▸ Description of the task:
Render the listing from the line containing "Where should I click to: Click the top" up to and including the line containing "pyautogui.click(x=150, y=354)" as a JSON list of strings, one string per line, omitting blank lines.

-=-=-=-=-

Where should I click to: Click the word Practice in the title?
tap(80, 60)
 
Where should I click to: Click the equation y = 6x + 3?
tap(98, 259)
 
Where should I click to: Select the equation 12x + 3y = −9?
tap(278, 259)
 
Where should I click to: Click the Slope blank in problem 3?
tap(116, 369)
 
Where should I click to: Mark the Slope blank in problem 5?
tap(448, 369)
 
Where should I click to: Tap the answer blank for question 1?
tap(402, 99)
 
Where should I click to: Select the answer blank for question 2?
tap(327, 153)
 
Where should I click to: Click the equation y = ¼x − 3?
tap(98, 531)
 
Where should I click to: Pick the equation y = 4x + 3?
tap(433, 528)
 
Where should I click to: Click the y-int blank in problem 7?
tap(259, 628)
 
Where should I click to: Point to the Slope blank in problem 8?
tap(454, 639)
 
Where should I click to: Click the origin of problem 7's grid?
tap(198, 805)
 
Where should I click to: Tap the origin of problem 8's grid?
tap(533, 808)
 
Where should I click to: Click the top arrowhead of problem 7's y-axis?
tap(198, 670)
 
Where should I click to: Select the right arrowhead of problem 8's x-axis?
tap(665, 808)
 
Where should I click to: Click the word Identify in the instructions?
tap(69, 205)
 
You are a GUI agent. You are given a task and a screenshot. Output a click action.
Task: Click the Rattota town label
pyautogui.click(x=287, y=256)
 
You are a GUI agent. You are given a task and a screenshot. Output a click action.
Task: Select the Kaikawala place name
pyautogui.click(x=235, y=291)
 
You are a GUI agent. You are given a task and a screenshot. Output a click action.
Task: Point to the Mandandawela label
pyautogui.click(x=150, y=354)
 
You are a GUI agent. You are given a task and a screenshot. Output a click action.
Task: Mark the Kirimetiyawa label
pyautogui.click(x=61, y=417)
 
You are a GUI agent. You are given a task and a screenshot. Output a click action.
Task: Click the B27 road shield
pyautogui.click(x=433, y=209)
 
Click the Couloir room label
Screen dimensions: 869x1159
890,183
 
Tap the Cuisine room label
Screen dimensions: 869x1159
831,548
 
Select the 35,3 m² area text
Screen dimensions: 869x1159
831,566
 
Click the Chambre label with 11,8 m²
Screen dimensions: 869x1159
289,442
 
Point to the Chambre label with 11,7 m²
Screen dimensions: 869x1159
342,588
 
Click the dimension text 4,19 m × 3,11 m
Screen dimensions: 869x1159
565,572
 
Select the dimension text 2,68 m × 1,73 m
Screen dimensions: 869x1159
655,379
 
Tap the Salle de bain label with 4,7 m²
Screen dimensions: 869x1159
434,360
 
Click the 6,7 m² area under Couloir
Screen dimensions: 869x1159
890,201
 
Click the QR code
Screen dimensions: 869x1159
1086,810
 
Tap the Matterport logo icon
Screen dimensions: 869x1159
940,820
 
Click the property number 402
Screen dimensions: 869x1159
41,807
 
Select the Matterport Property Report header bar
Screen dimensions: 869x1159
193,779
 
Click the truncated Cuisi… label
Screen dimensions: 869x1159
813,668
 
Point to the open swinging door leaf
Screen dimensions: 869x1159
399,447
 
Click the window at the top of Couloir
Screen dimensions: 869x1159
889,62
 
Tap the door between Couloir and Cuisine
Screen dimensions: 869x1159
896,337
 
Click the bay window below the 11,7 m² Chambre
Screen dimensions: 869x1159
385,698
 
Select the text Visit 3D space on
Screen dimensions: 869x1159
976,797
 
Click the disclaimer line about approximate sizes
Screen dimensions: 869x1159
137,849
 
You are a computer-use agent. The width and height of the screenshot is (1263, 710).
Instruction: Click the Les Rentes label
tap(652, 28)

-=-=-=-=-

▸ Solution for this problem:
[
  "Where should I click to: Click the top arrowhead of problem 7's y-axis?",
  "tap(198, 670)",
  "Where should I click to: Select the right arrowhead of problem 8's x-axis?",
  "tap(665, 808)",
  "Where should I click to: Click the word Identify in the instructions?",
  "tap(69, 205)",
  "You are a GUI agent. You are given a task and a screenshot. Output a click action.",
  "Task: Click the Rattota town label",
  "pyautogui.click(x=287, y=256)",
  "You are a GUI agent. You are given a task and a screenshot. Output a click action.",
  "Task: Select the Kaikawala place name",
  "pyautogui.click(x=235, y=291)",
  "You are a GUI agent. You are given a task and a screenshot. Output a click action.",
  "Task: Point to the Mandandawela label",
  "pyautogui.click(x=150, y=354)"
]